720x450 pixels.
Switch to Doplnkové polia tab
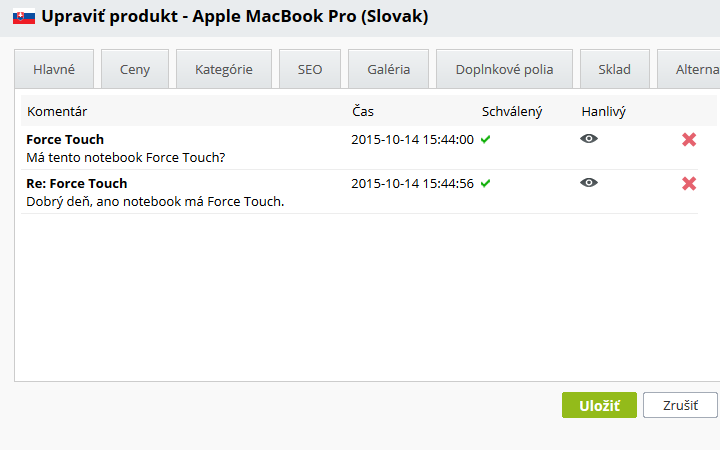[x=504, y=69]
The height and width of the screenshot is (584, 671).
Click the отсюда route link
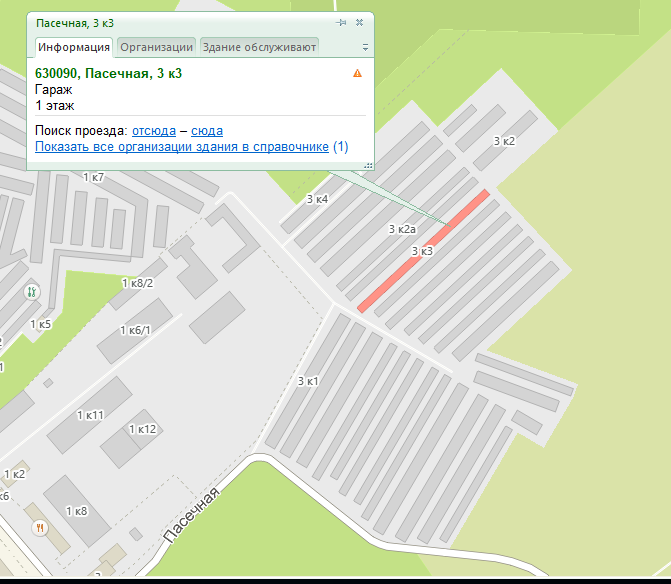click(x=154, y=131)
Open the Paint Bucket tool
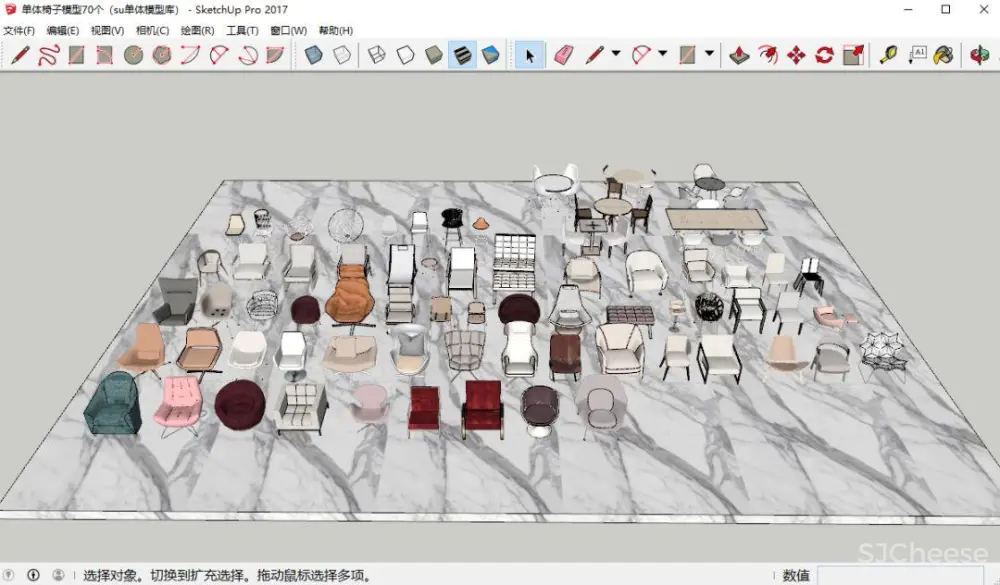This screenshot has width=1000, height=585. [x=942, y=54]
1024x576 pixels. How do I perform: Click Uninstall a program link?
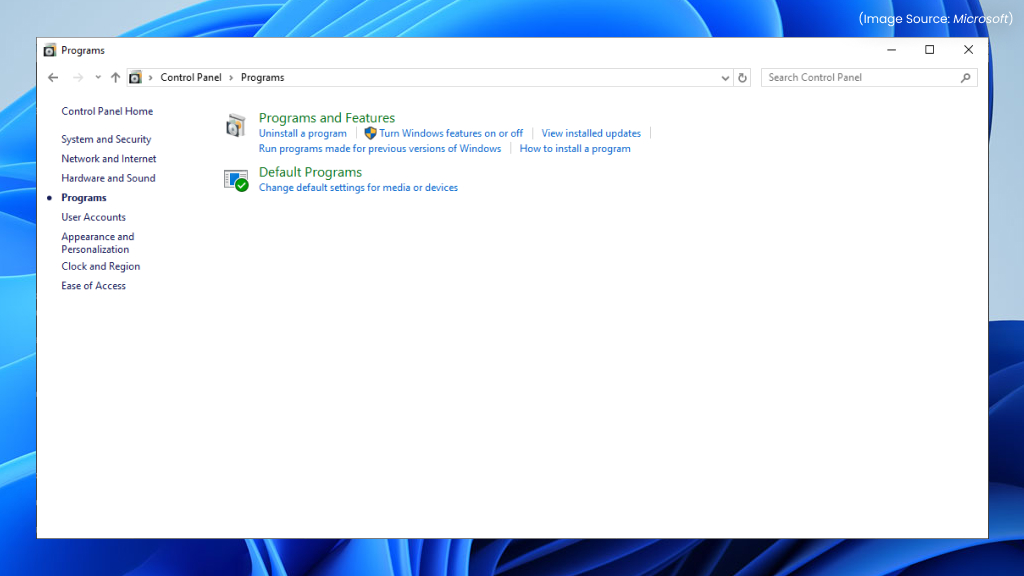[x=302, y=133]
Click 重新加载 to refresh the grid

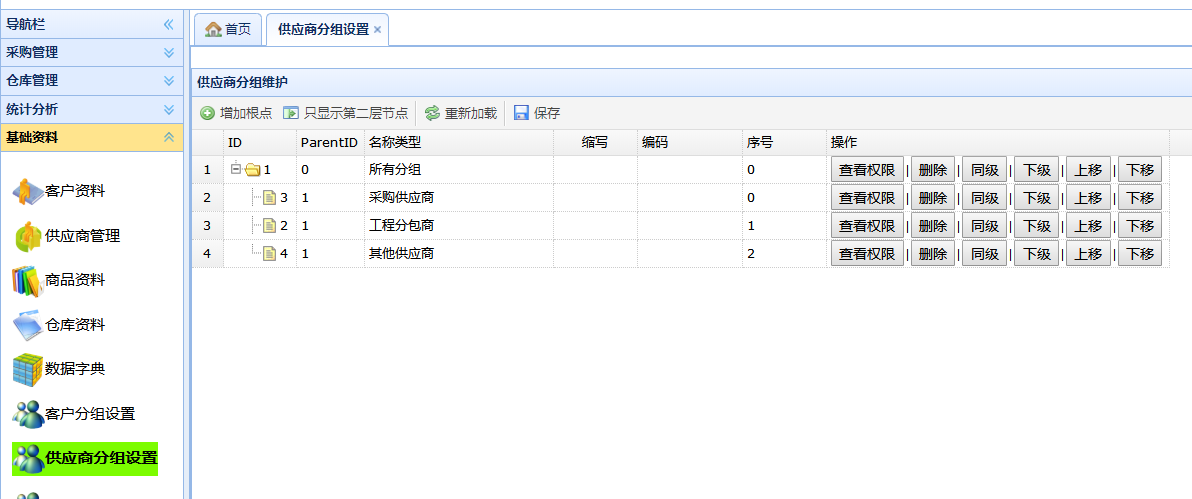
============================================================
◆ Try it ◆
Transcribe the listing verbatim, pictures excluded.

◆ Result of this task ◆
720x450 pixels.
Switch to Doplnkové polia tab
[x=504, y=69]
The height and width of the screenshot is (584, 671).
Click the отсюда route link
click(x=154, y=131)
Open the Paint Bucket tool
This screenshot has width=1000, height=585. [x=942, y=54]
1024x576 pixels. How do I perform: Click Uninstall a program link?
[x=302, y=133]
Click 重新加载 to refresh the grid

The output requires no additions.